Picture of Musa Obed
But in Spain what you see is that the African person, not even African, the non-Spanish person had not the privilige to assimilate the both things that you are. You cannot be Nigerian-Spanish for example, that does not exist. You are either Spanish our Nigerian
There is this consciousness and tension that increases immediately just when you are walking next or behind a person. You know that there is a tension going on
Musa talked about the difference between being black/Nigerian in The United States and in Europe. This was really an interesting perspective. As Europeans, we felt like racism is more visible in the US. This is probably because we hear about police killing black men and the Black Lives Matter movement that originated in the US. However, the idea that people have to choose one of their identities - either Nigerian or Spanish - makes us wonder if European societies are just as racist as American societies, but only portraying it in different ways.

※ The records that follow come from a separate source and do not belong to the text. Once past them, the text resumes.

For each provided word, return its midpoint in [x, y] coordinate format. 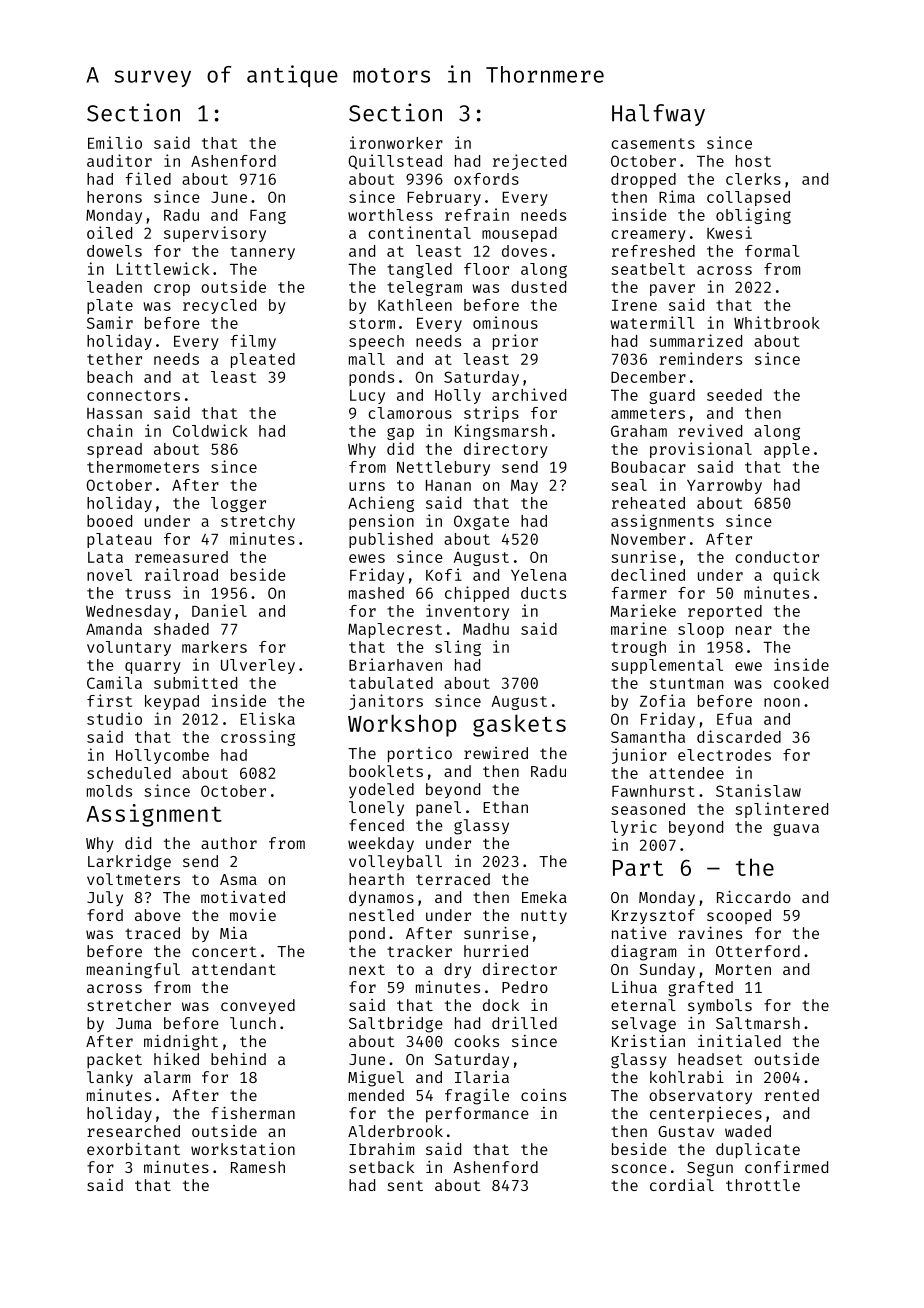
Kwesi [729, 232]
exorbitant [133, 1148]
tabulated [391, 683]
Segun [710, 1169]
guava [796, 829]
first [109, 700]
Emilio [115, 142]
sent [405, 1185]
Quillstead [395, 162]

While we were talking to Musa, we realized the role we as white women play when walking in the streets. Having the experience of feeling like you are followed is not a nice one. But at the same time, why do we feel like we are followed? Maybe the person behind us simply needs to go in the same direction. Does this feeling have anything to do with the skin colour of the man behind us? We think that those thoughts are important to reflect on how decolonized our minds are.
Thanks to Musa Obed for agreeing to do this podcast with us and for his interesting insights.